NDCG Metrics & Implementations

Intro to NDCG

Normalized Discounted Cumulative Gain (NDCG) is a measure of ranking quality. Typically, it is used to measure the performance of a ranker and widely adopted in information retrieval. Our goal is to rank relevant documents higher than irrelavant documents. Here comes the problem, given a list of documents with corresponding grades, how to model the ranking quality?

Concretely, assume we want to rank a list of 5 documents with grades: \[G = [3, 1, 2, 0, 2]\]

Cumulative Gain (CG)

In practice, we only care about top \(k\) ranked results. Assume \(k = p\), then we represent it as \(CG@p\). We define cumulative gain as: \[CG@p = \sum_{i=1}^{p}G(i)\]

CG is too simple to model the ranking quality. Consider it does not penalize the ranked document position, given a fixed number \(p\), \(CG@p\) keeps unchanged even if the order changed.

Discounted Cumulative Gain (DCG)

Discount gain goes one step further which takes document position into account: \[DCG@p = \sum_{i=1}^{p}\frac{2^{G(i)} - 1}{\log_2(i+1)}\]

However, DCG is unnormalized, which means that different ranking groups are hard to compare. When we optimize the ranking performance, we would like to know where we are. Therefore, we normalize DCG to [0, 1] so that it is comparable among different queries.

Normalized Discounted Cumulative Gain (NDCG)

Given a list and \(p\), it is pretty easy to compute the optimal ranking order: sorting the list by grades in descending order. For instance, the optimal ranking order for \(G = [3, 1, 2, 0, 2]\) is \(|G| = [3, 2, 2, 1, 0]\). Define \[NDCG@p = \frac{DCG@p}{IDCG@p}\] where Ideal Discounted Cumulative Gain (IDCG) is defined as: \[IDCG@p = \sum_{i=1}^{p}\frac{2^{|G|(i)}-1}{\log_2(i+1)}\] where \(|G|\) means the optimal order of \(G\).

NDCG for Dataset

Given a dataset \(D\) with \(n\) ranking groups, there are two ways to compute the dataset's NDCG: \[NDCG_{D} = \frac{\sum_{i=1}^{n}DCG_{i}}{\sum_{i=1}^{n}IDCG_{i}}\]

\[NDCG_{D} = \frac{1}{n}\sum_{i=1}^{n}NDCG_{i}\]

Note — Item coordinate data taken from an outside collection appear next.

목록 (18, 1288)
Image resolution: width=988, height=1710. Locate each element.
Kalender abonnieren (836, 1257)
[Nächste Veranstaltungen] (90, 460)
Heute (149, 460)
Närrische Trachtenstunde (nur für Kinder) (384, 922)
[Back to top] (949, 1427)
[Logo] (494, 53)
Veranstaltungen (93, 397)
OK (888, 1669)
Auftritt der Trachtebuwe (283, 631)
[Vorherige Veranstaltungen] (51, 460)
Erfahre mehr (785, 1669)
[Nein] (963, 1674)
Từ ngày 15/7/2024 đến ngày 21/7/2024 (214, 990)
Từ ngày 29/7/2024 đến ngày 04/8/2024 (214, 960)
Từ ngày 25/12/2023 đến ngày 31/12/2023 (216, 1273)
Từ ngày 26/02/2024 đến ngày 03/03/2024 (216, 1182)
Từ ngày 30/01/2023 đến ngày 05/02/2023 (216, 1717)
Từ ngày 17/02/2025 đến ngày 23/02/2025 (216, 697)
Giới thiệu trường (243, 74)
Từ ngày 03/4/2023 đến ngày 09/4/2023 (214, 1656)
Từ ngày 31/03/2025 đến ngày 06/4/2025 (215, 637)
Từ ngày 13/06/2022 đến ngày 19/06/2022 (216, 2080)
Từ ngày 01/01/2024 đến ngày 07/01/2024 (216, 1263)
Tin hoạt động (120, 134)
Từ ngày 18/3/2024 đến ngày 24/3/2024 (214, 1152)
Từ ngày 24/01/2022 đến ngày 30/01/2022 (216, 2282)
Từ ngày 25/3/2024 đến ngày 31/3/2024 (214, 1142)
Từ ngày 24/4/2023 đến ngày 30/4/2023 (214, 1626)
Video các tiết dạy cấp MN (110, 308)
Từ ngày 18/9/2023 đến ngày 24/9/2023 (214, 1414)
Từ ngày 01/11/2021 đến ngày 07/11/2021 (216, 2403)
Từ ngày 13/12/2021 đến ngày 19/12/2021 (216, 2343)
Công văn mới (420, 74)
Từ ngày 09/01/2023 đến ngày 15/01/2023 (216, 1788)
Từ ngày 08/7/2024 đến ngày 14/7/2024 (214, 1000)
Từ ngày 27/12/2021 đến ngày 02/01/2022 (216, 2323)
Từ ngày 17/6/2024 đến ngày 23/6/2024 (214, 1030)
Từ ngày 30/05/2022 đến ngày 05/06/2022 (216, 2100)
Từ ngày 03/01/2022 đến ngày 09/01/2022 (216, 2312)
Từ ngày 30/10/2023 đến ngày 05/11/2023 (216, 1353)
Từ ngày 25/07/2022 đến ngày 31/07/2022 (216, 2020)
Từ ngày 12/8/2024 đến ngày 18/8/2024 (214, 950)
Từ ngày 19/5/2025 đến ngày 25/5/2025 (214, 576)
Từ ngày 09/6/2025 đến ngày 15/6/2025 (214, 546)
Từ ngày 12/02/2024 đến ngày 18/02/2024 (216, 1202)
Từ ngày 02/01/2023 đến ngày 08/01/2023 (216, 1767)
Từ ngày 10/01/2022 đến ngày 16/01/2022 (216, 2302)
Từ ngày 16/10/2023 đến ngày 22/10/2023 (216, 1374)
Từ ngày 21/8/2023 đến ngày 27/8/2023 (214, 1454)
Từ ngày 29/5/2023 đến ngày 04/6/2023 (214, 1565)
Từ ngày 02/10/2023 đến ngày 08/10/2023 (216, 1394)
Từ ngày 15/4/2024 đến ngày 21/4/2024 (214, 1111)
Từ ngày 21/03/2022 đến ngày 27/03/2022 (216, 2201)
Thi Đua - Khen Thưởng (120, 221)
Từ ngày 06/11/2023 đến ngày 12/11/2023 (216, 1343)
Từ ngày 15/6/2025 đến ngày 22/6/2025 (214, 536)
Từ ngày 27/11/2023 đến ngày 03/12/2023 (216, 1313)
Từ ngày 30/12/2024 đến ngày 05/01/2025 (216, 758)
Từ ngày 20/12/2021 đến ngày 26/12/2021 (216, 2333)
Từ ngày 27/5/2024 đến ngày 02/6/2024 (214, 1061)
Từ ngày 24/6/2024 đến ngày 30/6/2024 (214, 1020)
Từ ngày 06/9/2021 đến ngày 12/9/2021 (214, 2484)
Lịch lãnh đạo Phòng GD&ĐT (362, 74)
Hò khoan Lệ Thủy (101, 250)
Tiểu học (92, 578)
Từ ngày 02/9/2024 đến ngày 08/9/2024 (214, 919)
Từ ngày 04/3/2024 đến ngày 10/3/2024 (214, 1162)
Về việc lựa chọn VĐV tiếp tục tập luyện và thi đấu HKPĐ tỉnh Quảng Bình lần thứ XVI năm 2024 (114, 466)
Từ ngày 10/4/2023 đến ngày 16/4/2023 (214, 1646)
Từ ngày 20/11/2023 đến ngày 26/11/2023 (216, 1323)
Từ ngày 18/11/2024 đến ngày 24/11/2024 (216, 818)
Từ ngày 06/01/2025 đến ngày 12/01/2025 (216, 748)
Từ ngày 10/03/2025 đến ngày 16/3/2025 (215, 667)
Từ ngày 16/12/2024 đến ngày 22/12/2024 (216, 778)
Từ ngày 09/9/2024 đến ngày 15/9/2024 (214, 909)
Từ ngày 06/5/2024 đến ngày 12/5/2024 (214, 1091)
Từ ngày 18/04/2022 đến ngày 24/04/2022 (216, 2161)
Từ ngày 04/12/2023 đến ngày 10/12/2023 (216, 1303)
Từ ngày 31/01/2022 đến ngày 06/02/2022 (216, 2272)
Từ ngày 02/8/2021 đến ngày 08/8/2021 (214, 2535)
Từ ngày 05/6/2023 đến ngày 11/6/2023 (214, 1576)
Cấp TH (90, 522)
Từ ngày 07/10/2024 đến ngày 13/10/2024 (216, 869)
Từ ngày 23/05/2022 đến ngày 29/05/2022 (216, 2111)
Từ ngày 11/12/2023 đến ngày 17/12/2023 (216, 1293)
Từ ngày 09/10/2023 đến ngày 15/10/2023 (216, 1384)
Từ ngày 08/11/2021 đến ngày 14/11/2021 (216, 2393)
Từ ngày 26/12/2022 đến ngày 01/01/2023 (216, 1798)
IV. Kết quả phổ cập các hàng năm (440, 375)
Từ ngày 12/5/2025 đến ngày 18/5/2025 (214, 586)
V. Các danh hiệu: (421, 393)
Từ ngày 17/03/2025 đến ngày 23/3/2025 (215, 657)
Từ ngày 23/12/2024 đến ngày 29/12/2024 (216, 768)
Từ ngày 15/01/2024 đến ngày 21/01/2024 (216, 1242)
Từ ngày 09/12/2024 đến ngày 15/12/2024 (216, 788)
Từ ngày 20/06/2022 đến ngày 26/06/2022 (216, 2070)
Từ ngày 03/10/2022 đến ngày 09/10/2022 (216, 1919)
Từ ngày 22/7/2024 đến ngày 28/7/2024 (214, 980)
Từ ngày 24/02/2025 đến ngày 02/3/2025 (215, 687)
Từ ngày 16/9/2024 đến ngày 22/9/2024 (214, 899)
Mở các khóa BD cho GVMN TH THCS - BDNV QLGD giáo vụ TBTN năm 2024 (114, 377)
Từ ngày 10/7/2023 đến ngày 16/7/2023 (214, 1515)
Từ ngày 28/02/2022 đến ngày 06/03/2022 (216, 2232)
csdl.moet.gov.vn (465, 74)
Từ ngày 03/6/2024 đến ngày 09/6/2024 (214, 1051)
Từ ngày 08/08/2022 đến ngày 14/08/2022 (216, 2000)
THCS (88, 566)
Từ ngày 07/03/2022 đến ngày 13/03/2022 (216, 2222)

To the best of my knowledge, we usually use the latter formula. Although both definitions range [0, 1], the latter definition makes more sense as it represents the averge NDCG across all queries in the dataset.

NDCG Implementations

C# Implemenation

namespace ConsoleApp1
{
    using System;
    using System.Collections.Generic;
    using System.Linq;

    class Program
    {
        public static double Ndcg(List<List<int>> rankedDataset, int p, List<int> customGain = null)
        {
            if (!rankedDataset.Any())
            {
                return 0;
            }

            var gain = customGain;
            if (gain == null)
            {
                gain = new int[p].ToList();
                for (int i = 0; i < p; ++i)
                {
                    gain[i] = (int)Math.Pow(2, i) - 1;
                }
            }

            double ndcgSum = 0;
            int count = 0;
            foreach (var list in rankedDataset)
            {
                double dcg = 0;
                for (var i = 0; i < list.Count && i < p; i++)
                {
                    dcg += gain[list[i]] / Math.Log(i + 2);
                }

                double idcg = 0;
                var optimalOrder = list.OrderByDescending(x => x).ToList();
                for (var i = 0; i < optimalOrder.Count && i < p; i++)
                {
                    idcg += gain[optimalOrder[i]] / Math.Log(i + 2);
                }
                if (Math.Abs(idcg) < 0.000001)
                {
                    continue;
                }

                ++count;
                ndcgSum += dcg / idcg;
            }
            return ndcgSum / count;
        }

        static void Main(string[] args)
        {
            var dataset = new List<List<int>>
            {
                new List<int> { 3, 1, 2, 0, 2 }
            };
            Console.WriteLine("NDCG@5: " + Ndcg(dataset, 5));
            dataset[0] = dataset[0].OrderBy(x => x).ToList();
            Console.WriteLine("Worst NDCG@5: " + Ndcg(dataset, 5));
            dataset[0] = dataset[0].OrderByDescending(x => x).ToList();
            Console.WriteLine("Best NDCG@5: " + Ndcg(dataset, 5));

            Console.ReadKey();
        }
    }
}

Python Implementation

import math

def Ndcg(rankedDataset, p, customGain = None):
    if len(rankedDataset) == 0:
        return 0

    gain = customGain
    if gain == None:
        gain = [(pow(2, i) - 1) for i in range(p)]

    ndcgSum = 0
    count = 0
    for singleList in rankedDataset:
        dcg = 0
        for i in range(min(len(singleList), p)):
            dcg += gain[singleList[i]] / math.log(i + 2)

        idcg = 0
        optimalOrder = sorted(singleList, reverse = True)
        for i in range(min(len(optimalOrder), p)):
            if i >= p:
                break
            idcg += gain[optimalOrder[i]] / math.log(i + 2)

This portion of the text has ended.